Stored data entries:

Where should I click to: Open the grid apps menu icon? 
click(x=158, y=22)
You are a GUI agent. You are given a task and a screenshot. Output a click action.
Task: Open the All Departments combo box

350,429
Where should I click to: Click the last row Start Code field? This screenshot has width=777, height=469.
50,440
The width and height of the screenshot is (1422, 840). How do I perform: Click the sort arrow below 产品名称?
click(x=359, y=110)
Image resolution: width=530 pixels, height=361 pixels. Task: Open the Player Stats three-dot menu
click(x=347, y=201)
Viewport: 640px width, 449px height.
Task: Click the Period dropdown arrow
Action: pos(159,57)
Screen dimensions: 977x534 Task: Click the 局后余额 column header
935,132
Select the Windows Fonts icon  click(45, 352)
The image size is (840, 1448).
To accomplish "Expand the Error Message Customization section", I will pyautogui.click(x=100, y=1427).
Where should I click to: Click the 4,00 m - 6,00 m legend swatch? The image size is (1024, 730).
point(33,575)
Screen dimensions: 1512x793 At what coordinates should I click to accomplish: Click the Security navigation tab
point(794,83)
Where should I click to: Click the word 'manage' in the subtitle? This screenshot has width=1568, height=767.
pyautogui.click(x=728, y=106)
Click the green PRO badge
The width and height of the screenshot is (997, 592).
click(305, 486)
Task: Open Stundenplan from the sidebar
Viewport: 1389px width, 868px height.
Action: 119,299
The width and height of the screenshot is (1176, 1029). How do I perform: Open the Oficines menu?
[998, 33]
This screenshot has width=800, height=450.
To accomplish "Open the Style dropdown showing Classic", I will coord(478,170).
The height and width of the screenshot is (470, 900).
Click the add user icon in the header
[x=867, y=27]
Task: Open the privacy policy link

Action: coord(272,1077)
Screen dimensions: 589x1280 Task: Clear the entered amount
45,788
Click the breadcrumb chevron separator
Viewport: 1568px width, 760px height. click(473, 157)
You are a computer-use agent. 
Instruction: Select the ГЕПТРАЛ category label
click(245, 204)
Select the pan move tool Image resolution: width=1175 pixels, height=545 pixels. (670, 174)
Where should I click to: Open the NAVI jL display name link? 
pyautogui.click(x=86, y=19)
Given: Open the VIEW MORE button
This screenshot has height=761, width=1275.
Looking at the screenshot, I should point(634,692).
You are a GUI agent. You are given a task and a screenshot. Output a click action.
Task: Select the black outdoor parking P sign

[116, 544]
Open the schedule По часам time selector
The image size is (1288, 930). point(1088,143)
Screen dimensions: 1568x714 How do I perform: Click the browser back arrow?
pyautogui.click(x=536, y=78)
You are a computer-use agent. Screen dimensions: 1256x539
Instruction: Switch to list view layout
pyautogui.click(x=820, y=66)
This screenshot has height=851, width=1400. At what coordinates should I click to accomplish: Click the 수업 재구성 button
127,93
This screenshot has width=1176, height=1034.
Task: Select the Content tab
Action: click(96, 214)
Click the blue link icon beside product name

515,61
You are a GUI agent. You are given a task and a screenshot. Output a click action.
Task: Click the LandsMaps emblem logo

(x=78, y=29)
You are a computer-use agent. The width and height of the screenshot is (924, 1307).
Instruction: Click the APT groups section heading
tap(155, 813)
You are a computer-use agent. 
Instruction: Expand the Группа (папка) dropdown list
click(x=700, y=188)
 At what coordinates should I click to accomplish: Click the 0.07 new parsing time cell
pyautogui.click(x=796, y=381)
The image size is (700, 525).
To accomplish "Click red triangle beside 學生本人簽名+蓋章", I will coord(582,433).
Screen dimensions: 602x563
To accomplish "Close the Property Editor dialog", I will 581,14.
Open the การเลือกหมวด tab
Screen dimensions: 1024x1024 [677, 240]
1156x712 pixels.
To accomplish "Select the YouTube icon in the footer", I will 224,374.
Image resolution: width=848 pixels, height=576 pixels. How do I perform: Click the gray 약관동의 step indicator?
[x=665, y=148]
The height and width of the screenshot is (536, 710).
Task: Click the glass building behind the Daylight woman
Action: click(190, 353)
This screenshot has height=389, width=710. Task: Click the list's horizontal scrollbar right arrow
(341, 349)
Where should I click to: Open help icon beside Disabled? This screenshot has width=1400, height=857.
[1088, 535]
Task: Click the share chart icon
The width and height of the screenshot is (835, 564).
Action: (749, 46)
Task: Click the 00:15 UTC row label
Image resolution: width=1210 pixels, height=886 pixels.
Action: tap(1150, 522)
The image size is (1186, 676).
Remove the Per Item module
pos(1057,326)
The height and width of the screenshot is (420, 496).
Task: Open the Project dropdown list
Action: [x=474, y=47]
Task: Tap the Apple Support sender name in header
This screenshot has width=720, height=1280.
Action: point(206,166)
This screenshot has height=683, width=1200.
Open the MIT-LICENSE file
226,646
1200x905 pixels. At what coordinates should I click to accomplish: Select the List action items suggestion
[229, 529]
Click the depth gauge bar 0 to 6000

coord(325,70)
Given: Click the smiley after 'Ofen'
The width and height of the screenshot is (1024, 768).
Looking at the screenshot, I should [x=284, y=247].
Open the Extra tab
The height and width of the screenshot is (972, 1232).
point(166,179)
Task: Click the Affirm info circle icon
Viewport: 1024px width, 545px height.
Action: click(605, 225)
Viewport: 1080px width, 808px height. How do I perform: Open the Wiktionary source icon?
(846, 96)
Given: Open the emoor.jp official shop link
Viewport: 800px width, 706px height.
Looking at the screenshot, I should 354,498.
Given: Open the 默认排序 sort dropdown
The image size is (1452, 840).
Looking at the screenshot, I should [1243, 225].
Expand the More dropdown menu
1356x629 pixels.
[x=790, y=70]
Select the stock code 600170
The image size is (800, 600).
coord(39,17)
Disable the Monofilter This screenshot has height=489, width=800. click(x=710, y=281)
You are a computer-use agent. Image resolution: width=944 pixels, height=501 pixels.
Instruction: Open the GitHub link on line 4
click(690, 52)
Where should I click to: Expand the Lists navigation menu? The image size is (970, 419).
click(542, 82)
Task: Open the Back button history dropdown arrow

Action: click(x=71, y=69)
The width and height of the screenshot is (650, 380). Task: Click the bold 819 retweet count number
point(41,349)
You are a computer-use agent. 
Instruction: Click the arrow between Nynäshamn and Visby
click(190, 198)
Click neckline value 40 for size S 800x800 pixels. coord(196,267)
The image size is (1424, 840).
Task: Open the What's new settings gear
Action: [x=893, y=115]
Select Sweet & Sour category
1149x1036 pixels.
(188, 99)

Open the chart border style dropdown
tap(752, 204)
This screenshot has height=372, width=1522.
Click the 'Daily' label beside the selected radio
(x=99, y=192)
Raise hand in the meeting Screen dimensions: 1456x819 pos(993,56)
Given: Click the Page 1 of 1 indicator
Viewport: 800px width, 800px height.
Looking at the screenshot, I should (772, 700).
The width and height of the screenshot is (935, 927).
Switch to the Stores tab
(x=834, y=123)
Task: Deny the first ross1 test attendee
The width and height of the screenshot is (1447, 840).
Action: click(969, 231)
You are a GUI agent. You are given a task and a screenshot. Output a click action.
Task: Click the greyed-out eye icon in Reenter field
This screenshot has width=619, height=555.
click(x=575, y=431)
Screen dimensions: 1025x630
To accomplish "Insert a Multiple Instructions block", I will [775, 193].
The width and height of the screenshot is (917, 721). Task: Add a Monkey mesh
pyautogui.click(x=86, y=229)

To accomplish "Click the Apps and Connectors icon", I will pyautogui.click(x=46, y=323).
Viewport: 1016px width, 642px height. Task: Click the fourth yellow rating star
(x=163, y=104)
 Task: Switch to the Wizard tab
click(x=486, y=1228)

Exercise instructions:
Each line of the data above should appear again in your answer, exactly as given.

Output for this task:
Where should I click to: Open the grid apps menu icon? 
click(x=158, y=22)
You are a GUI agent. You are given a task and a screenshot. Output a click action.
Task: Open the All Departments combo box

350,429
Where should I click to: Click the last row Start Code field? This screenshot has width=777, height=469.
50,440
The width and height of the screenshot is (1422, 840). How do I perform: Click the sort arrow below 产品名称?
click(x=359, y=110)
Image resolution: width=530 pixels, height=361 pixels. Task: Open the Player Stats three-dot menu
click(x=347, y=201)
Viewport: 640px width, 449px height.
Task: Click the Period dropdown arrow
Action: pos(159,57)
Screen dimensions: 977x534 Task: Click the 局后余额 column header
935,132
Select the Windows Fonts icon  click(45, 352)
The image size is (840, 1448).
To accomplish "Expand the Error Message Customization section", I will pyautogui.click(x=100, y=1427).
Where should I click to: Click the 4,00 m - 6,00 m legend swatch? The image size is (1024, 730).
point(33,575)
Screen dimensions: 1512x793 At what coordinates should I click to accomplish: Click the Security navigation tab
point(794,83)
Where should I click to: Click the word 'manage' in the subtitle? This screenshot has width=1568, height=767.
pyautogui.click(x=728, y=106)
Click the green PRO badge
The width and height of the screenshot is (997, 592).
click(305, 486)
Task: Open Stundenplan from the sidebar
Viewport: 1389px width, 868px height.
Action: 119,299
The width and height of the screenshot is (1176, 1029). How do I perform: Open the Oficines menu?
[998, 33]
This screenshot has width=800, height=450.
To accomplish "Open the Style dropdown showing Classic", I will coord(478,170).
The height and width of the screenshot is (470, 900).
Click the add user icon in the header
[x=867, y=27]
Task: Open the privacy policy link

Action: coord(272,1077)
Screen dimensions: 589x1280 Task: Clear the entered amount
45,788
Click the breadcrumb chevron separator
Viewport: 1568px width, 760px height. click(473, 157)
You are a computer-use agent. 
Instruction: Select the ГЕПТРАЛ category label
click(245, 204)
Select the pan move tool Image resolution: width=1175 pixels, height=545 pixels. (670, 174)
Where should I click to: Open the NAVI jL display name link? 
pyautogui.click(x=86, y=19)
Given: Open the VIEW MORE button
This screenshot has height=761, width=1275.
Looking at the screenshot, I should point(634,692).
You are a GUI agent. You are given a task and a screenshot. Output a click action.
Task: Select the black outdoor parking P sign

[116, 544]
Open the schedule По часам time selector
The image size is (1288, 930). point(1088,143)
Screen dimensions: 1568x714 How do I perform: Click the browser back arrow?
pyautogui.click(x=536, y=78)
You are a computer-use agent. Screen dimensions: 1256x539
Instruction: Switch to list view layout
pyautogui.click(x=820, y=66)
This screenshot has height=851, width=1400. At what coordinates should I click to accomplish: Click the 수업 재구성 button
127,93
This screenshot has width=1176, height=1034.
Task: Select the Content tab
Action: click(96, 214)
Click the blue link icon beside product name

515,61
You are a GUI agent. You are given a task and a screenshot. Output a click action.
Task: Click the LandsMaps emblem logo

(x=78, y=29)
You are a computer-use agent. The width and height of the screenshot is (924, 1307).
Instruction: Click the APT groups section heading
tap(155, 813)
You are a computer-use agent. 
Instruction: Expand the Группа (папка) dropdown list
click(x=700, y=188)
 At what coordinates should I click to accomplish: Click the 0.07 new parsing time cell
pyautogui.click(x=796, y=381)
The image size is (700, 525).
To accomplish "Click red triangle beside 學生本人簽名+蓋章", I will coord(582,433).
Screen dimensions: 602x563
To accomplish "Close the Property Editor dialog", I will 581,14.
Open the การเลือกหมวด tab
Screen dimensions: 1024x1024 [677, 240]
1156x712 pixels.
To accomplish "Select the YouTube icon in the footer", I will 224,374.
Image resolution: width=848 pixels, height=576 pixels. How do I perform: Click the gray 약관동의 step indicator?
[x=665, y=148]
The height and width of the screenshot is (536, 710).
Task: Click the glass building behind the Daylight woman
Action: click(190, 353)
This screenshot has height=389, width=710. Task: Click the list's horizontal scrollbar right arrow
(341, 349)
Where should I click to: Open help icon beside Disabled? This screenshot has width=1400, height=857.
[1088, 535]
Task: Click the share chart icon
The width and height of the screenshot is (835, 564).
Action: (749, 46)
Task: Click the 00:15 UTC row label
Image resolution: width=1210 pixels, height=886 pixels.
Action: tap(1150, 522)
The image size is (1186, 676).
Remove the Per Item module
pos(1057,326)
The height and width of the screenshot is (420, 496).
Task: Open the Project dropdown list
Action: [x=474, y=47]
Task: Tap the Apple Support sender name in header
This screenshot has width=720, height=1280.
Action: point(206,166)
This screenshot has height=683, width=1200.
Open the MIT-LICENSE file
226,646
1200x905 pixels. At what coordinates should I click to accomplish: Select the List action items suggestion
[229, 529]
Click the depth gauge bar 0 to 6000

coord(325,70)
Given: Click the smiley after 'Ofen'
The width and height of the screenshot is (1024, 768).
Looking at the screenshot, I should [x=284, y=247].
Open the Extra tab
The height and width of the screenshot is (972, 1232).
point(166,179)
Task: Click the Affirm info circle icon
Viewport: 1024px width, 545px height.
Action: click(605, 225)
Viewport: 1080px width, 808px height. How do I perform: Open the Wiktionary source icon?
(846, 96)
Given: Open the emoor.jp official shop link
Viewport: 800px width, 706px height.
Looking at the screenshot, I should 354,498.
Given: Open the 默认排序 sort dropdown
The image size is (1452, 840).
Looking at the screenshot, I should [1243, 225].
Expand the More dropdown menu
1356x629 pixels.
[x=790, y=70]
Select the stock code 600170
The image size is (800, 600).
coord(39,17)
Disable the Monofilter This screenshot has height=489, width=800. click(x=710, y=281)
You are a computer-use agent. Image resolution: width=944 pixels, height=501 pixels.
Instruction: Open the GitHub link on line 4
click(690, 52)
Where should I click to: Expand the Lists navigation menu? The image size is (970, 419).
click(542, 82)
Task: Open the Back button history dropdown arrow

Action: click(x=71, y=69)
The width and height of the screenshot is (650, 380). Task: Click the bold 819 retweet count number
point(41,349)
You are a computer-use agent. 
Instruction: Click the arrow between Nynäshamn and Visby
click(190, 198)
Click neckline value 40 for size S 800x800 pixels. coord(196,267)
The image size is (1424, 840).
Task: Open the What's new settings gear
Action: [x=893, y=115]
Select Sweet & Sour category
1149x1036 pixels.
(188, 99)

Open the chart border style dropdown
tap(752, 204)
This screenshot has height=372, width=1522.
Click the 'Daily' label beside the selected radio
(x=99, y=192)
Raise hand in the meeting Screen dimensions: 1456x819 pos(993,56)
Given: Click the Page 1 of 1 indicator
Viewport: 800px width, 800px height.
Looking at the screenshot, I should (772, 700).
The width and height of the screenshot is (935, 927).
Switch to the Stores tab
(x=834, y=123)
Task: Deny the first ross1 test attendee
The width and height of the screenshot is (1447, 840).
Action: click(969, 231)
You are a GUI agent. You are given a task and a screenshot. Output a click action.
Task: Click the greyed-out eye icon in Reenter field
This screenshot has width=619, height=555.
click(x=575, y=431)
Screen dimensions: 1025x630
To accomplish "Insert a Multiple Instructions block", I will [775, 193].
The width and height of the screenshot is (917, 721). Task: Add a Monkey mesh
pyautogui.click(x=86, y=229)

To accomplish "Click the Apps and Connectors icon", I will pyautogui.click(x=46, y=323).
Viewport: 1016px width, 642px height. Task: Click the fourth yellow rating star
(x=163, y=104)
 Task: Switch to the Wizard tab
click(x=486, y=1228)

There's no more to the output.